Aşağıdaki listenin tamamını boş satırları çıkararak numaralandırılmış maddelere dönüştürün. Resimleri yanıta almayın.

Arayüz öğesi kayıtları
------

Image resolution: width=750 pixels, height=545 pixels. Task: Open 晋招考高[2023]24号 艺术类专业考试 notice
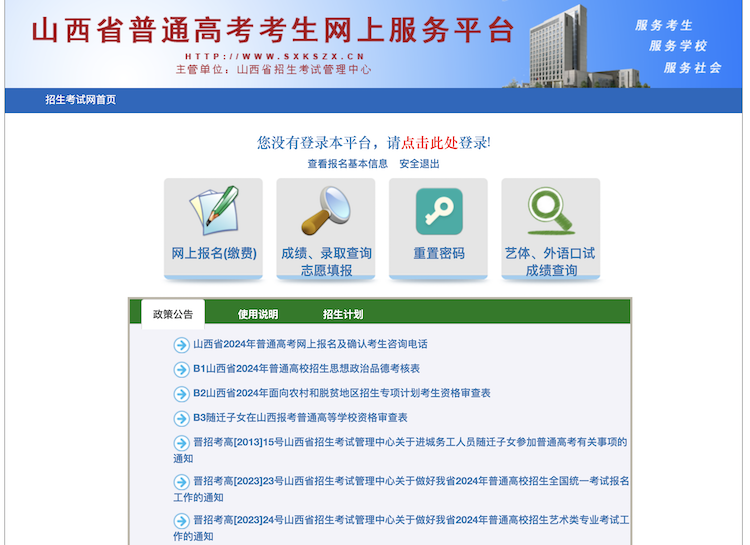coord(410,521)
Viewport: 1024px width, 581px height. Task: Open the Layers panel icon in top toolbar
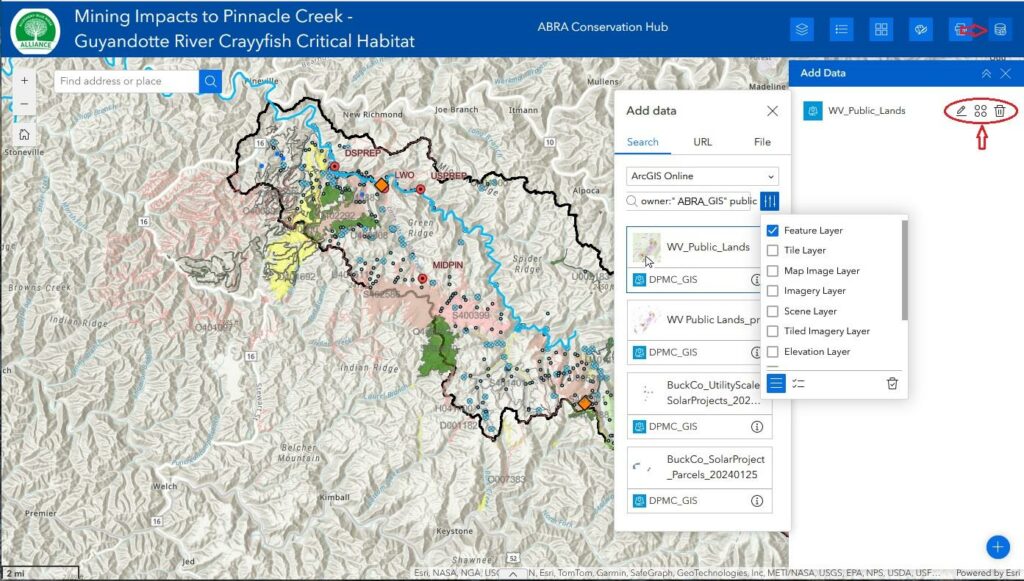click(x=801, y=29)
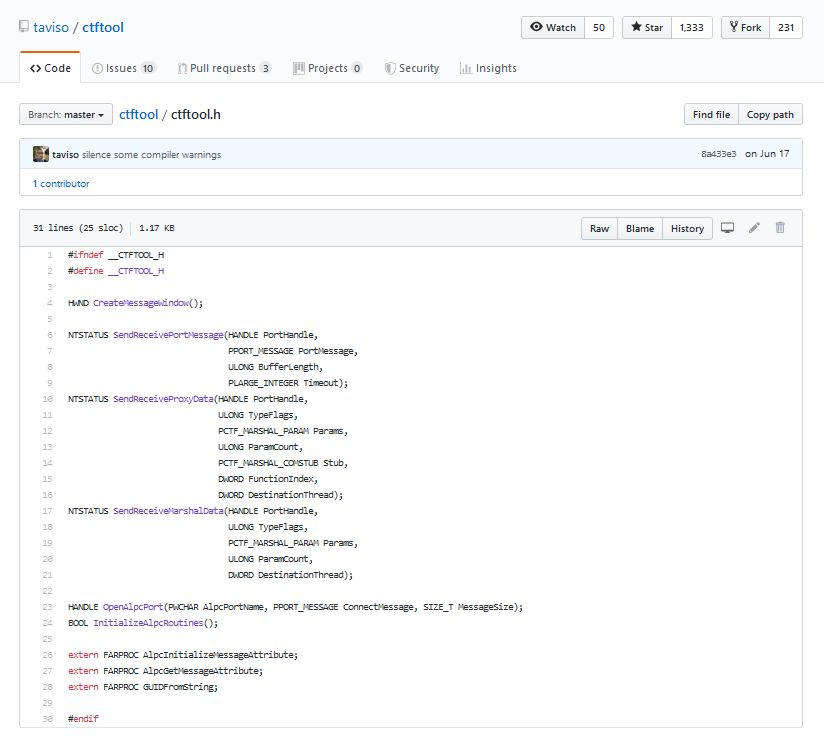Viewport: 824px width, 748px height.
Task: Fork the ctftool repository
Action: point(744,28)
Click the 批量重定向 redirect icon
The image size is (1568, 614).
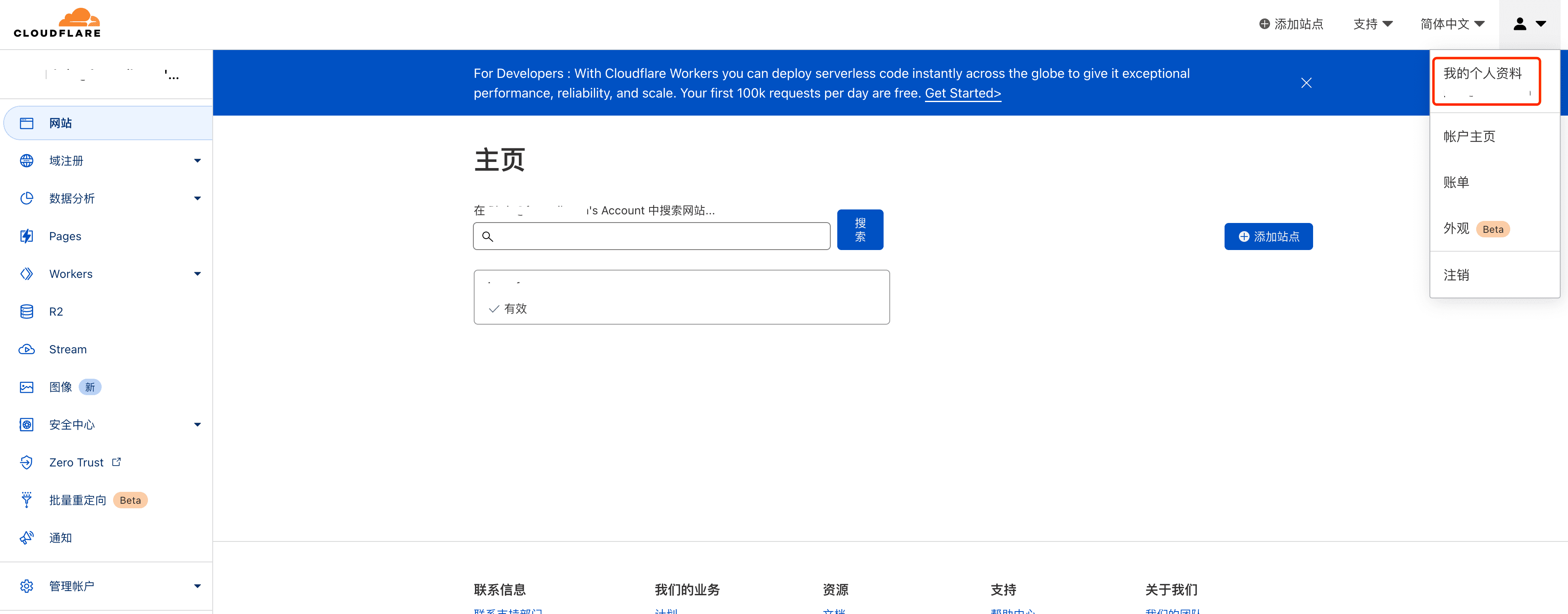[26, 500]
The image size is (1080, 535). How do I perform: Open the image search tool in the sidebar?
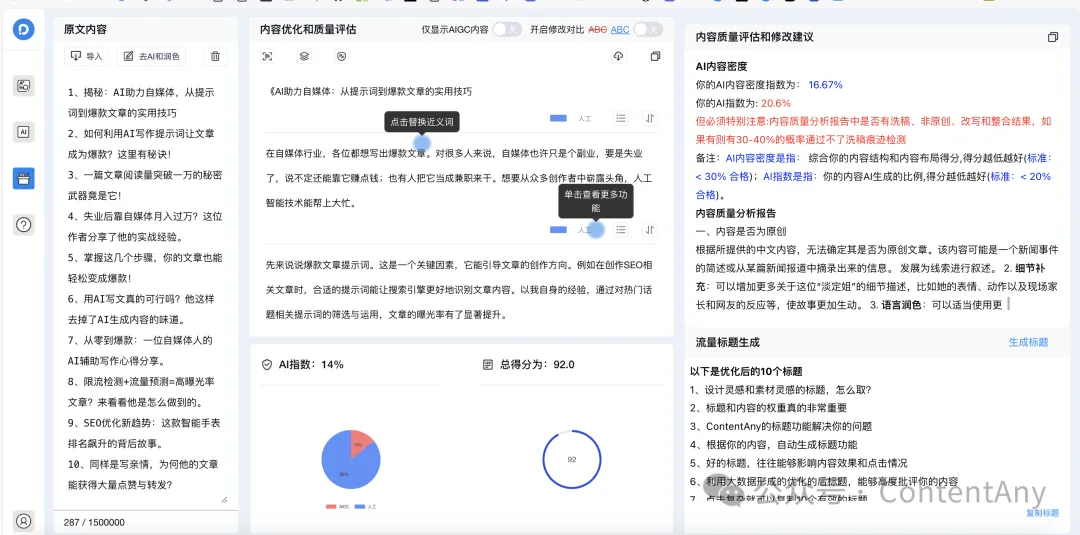[24, 86]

------

*Nihai sonuç*
1. Image resolution: width=750 pixels, height=545 pixels. Task: Open 晋招考高[2023]24号 艺术类专业考试 notice
2. coord(410,521)
3. Viewport: 1024px width, 581px height. Task: Open the Layers panel icon in top toolbar
4. click(x=801, y=29)
5. Viewport: 824px width, 748px height.
6. Task: Fork the ctftool repository
7. Action: point(744,28)
8. Click the 批量重定向 redirect icon
9. The image size is (1568, 614).
10. [26, 500]
11. The image size is (1080, 535). How do I perform: Open the image search tool in the sidebar?
12. [24, 86]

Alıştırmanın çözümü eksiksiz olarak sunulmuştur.